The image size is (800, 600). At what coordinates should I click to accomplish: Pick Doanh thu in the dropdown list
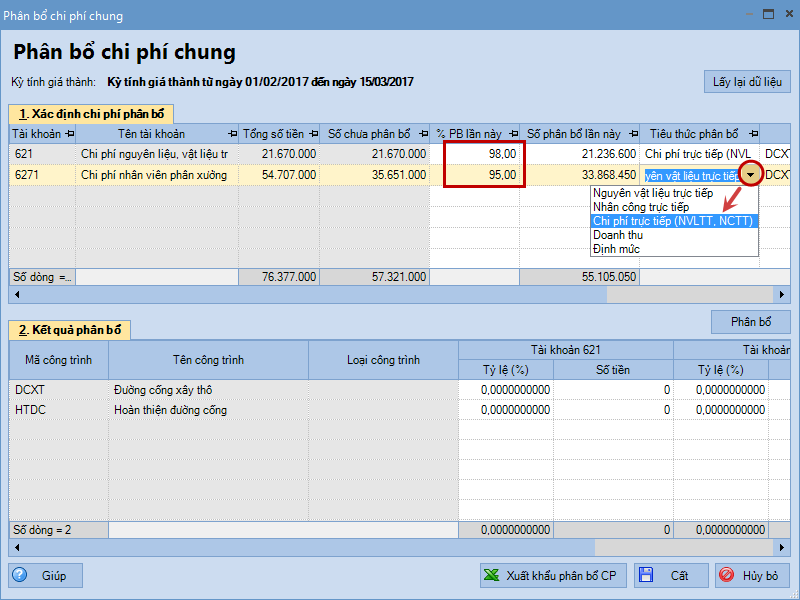pyautogui.click(x=618, y=235)
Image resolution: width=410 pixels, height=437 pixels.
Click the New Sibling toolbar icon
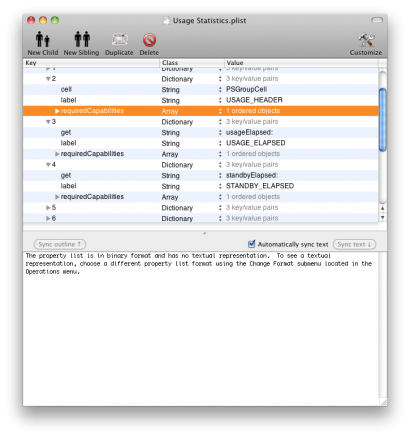coord(82,39)
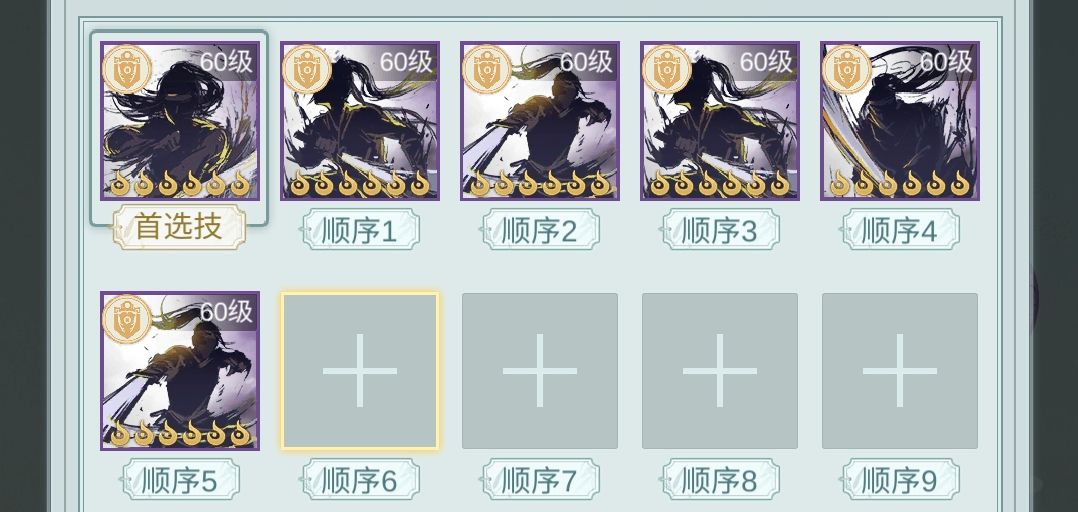Image resolution: width=1078 pixels, height=512 pixels.
Task: Choose the skill card above 顺序3
Action: pos(720,121)
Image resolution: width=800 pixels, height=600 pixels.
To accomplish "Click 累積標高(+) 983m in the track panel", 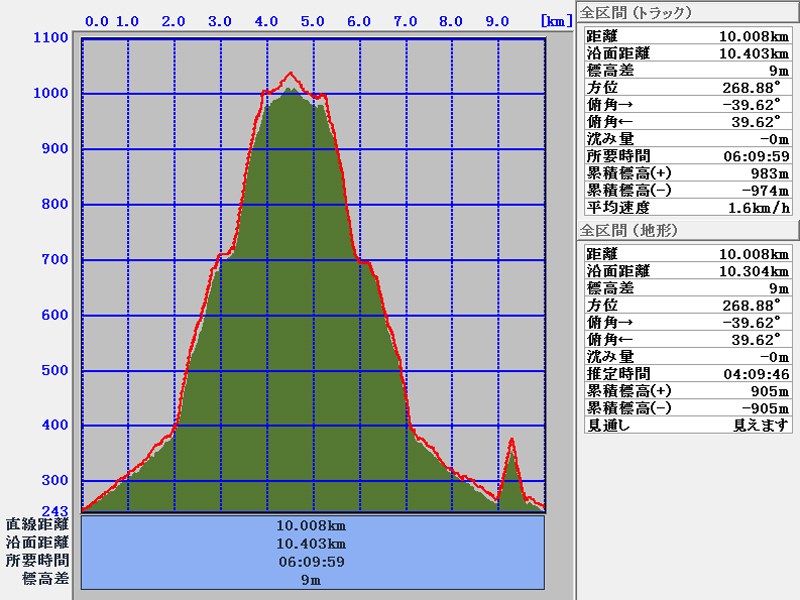I will pyautogui.click(x=686, y=173).
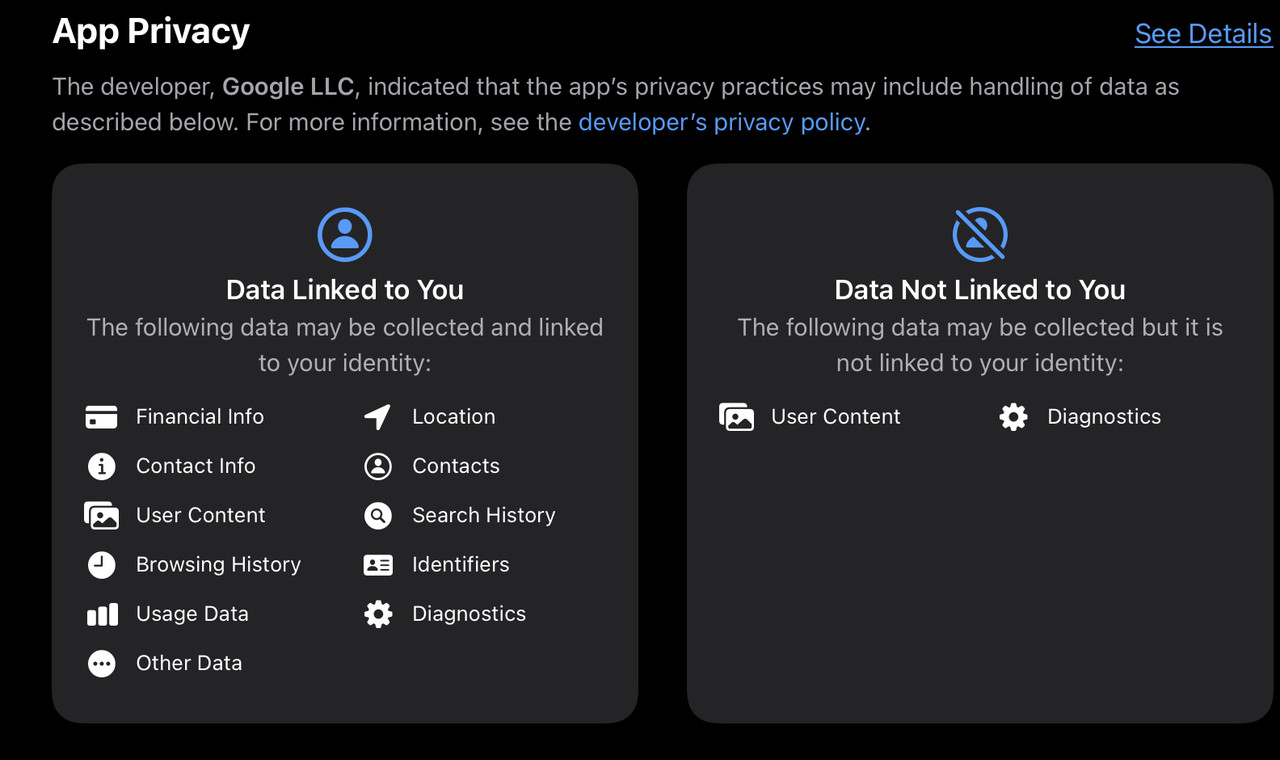
Task: Click the Diagnostics gear under Data Linked
Action: coord(378,614)
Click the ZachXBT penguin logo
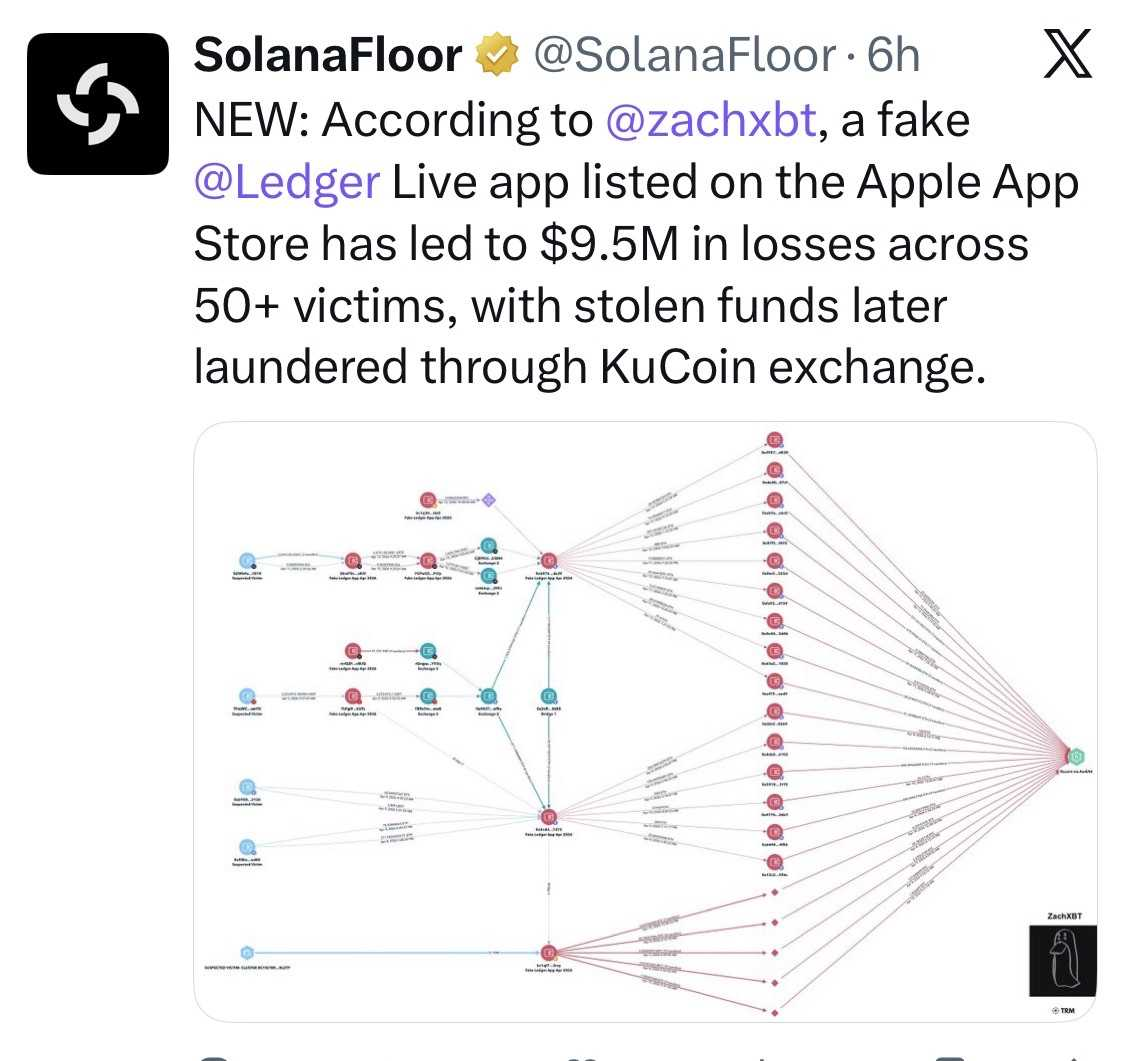Viewport: 1125px width, 1061px height. tap(1063, 960)
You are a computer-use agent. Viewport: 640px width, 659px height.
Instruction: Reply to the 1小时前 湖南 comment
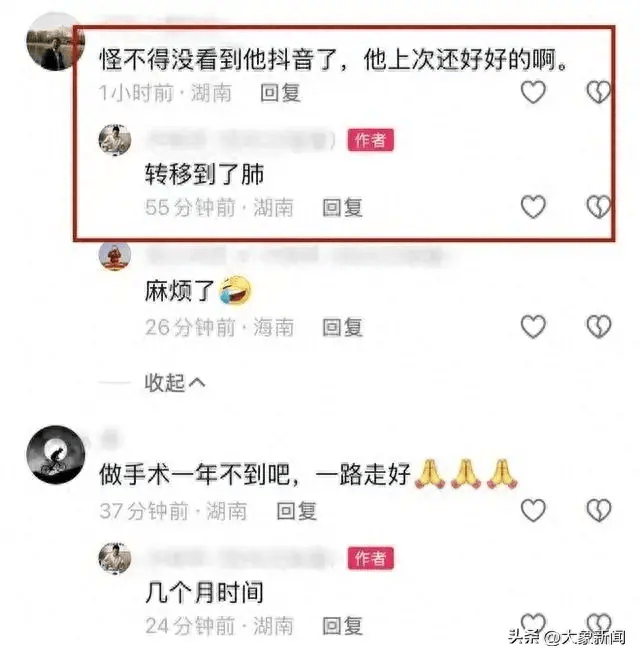[x=280, y=93]
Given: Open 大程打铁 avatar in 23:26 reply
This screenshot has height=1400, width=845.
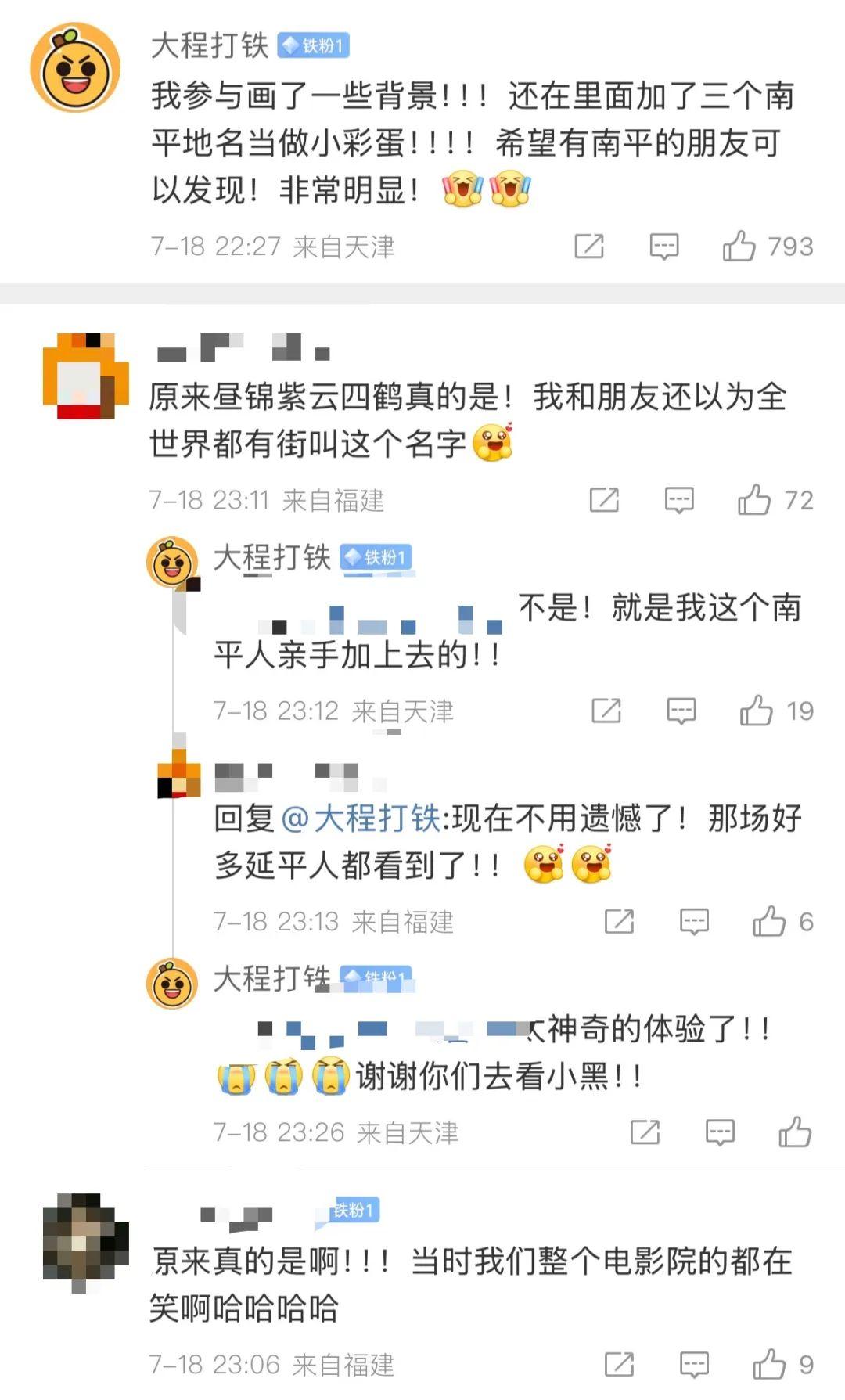Looking at the screenshot, I should pos(172,983).
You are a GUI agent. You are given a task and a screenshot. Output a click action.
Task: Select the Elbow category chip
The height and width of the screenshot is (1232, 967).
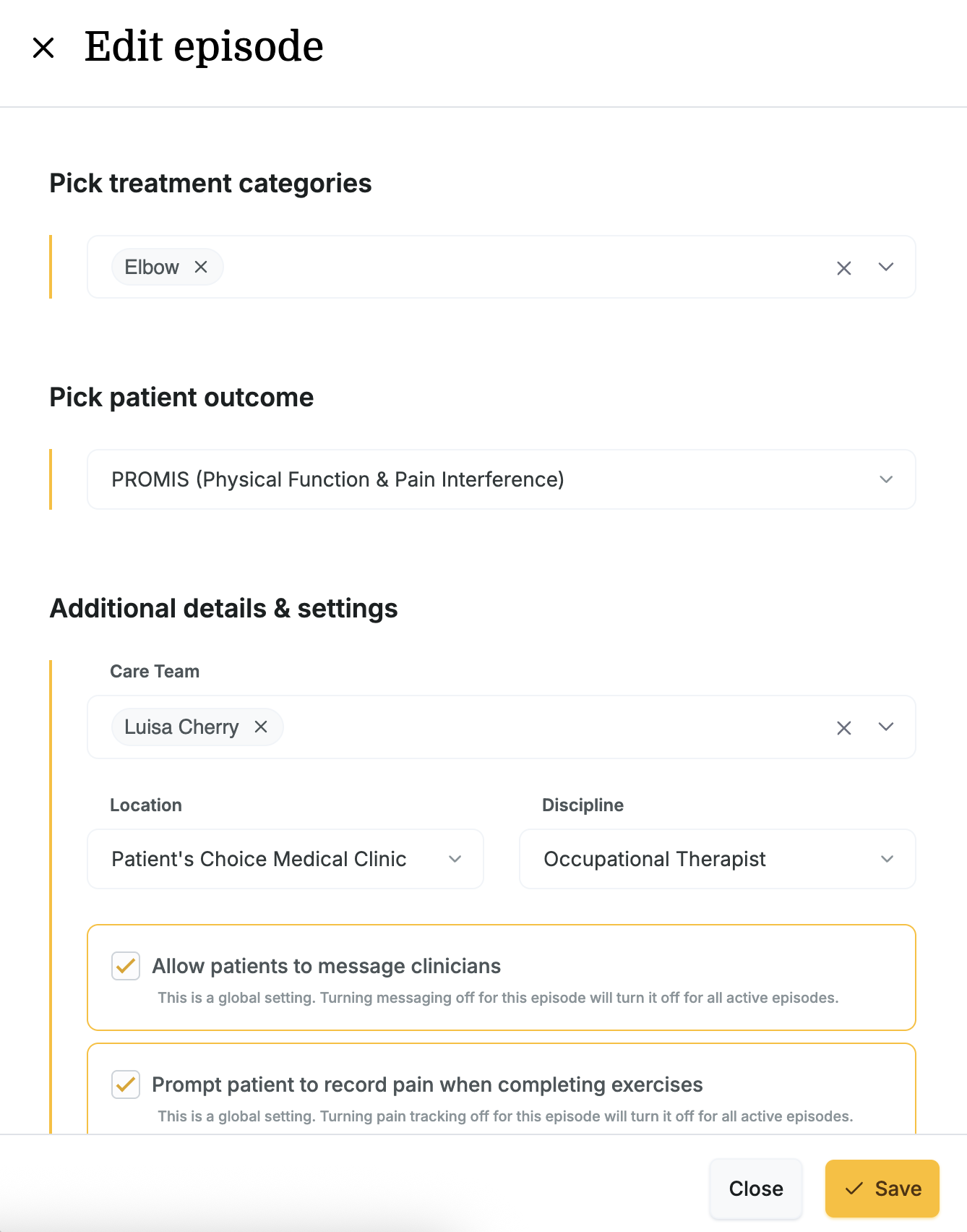tap(152, 267)
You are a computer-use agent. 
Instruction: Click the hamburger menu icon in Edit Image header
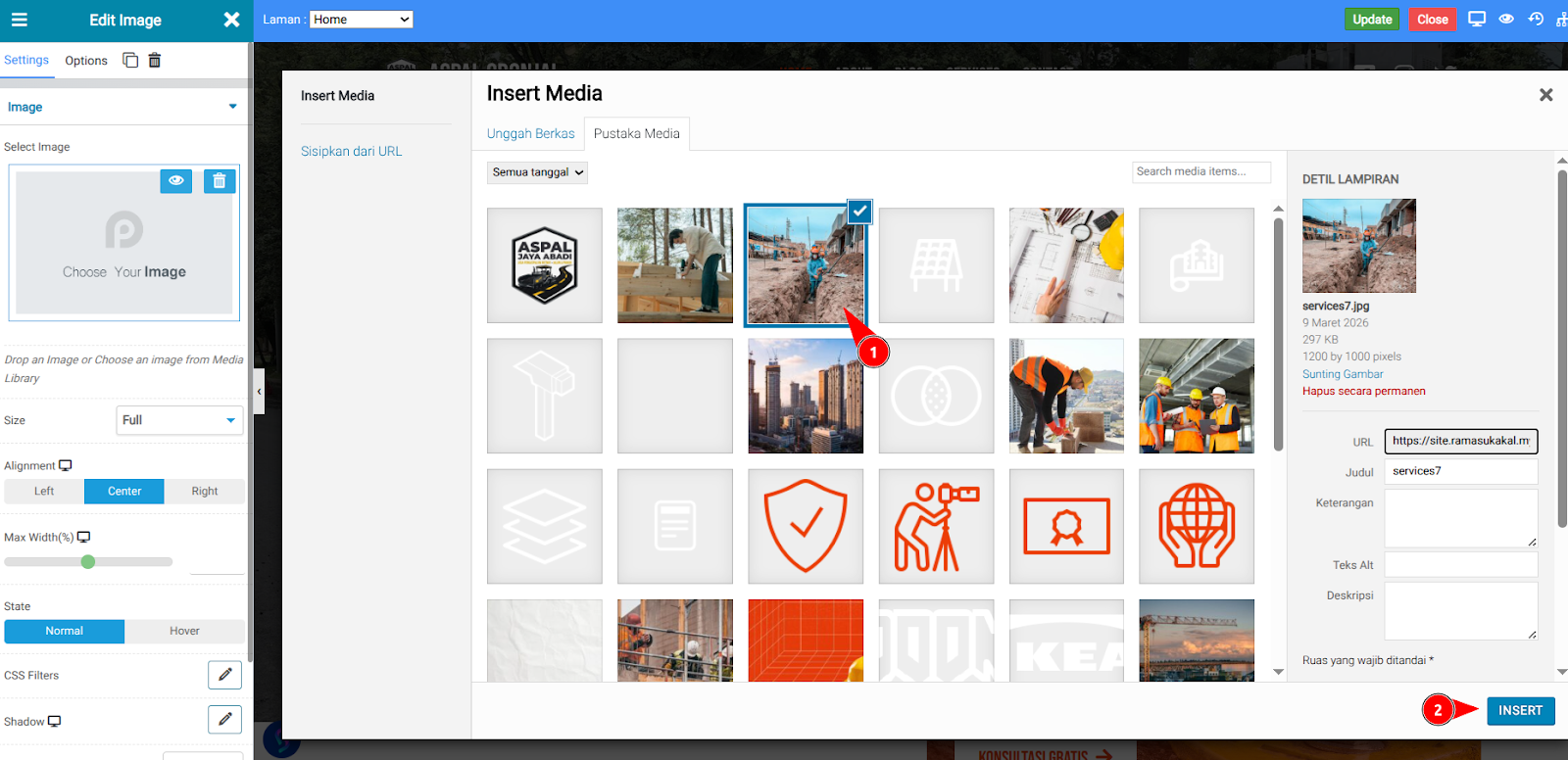pyautogui.click(x=20, y=20)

#### Prompt
Please give, as a single number with nothing added, the count of lines in the records that contain the word "agent".

#### Response to this task
3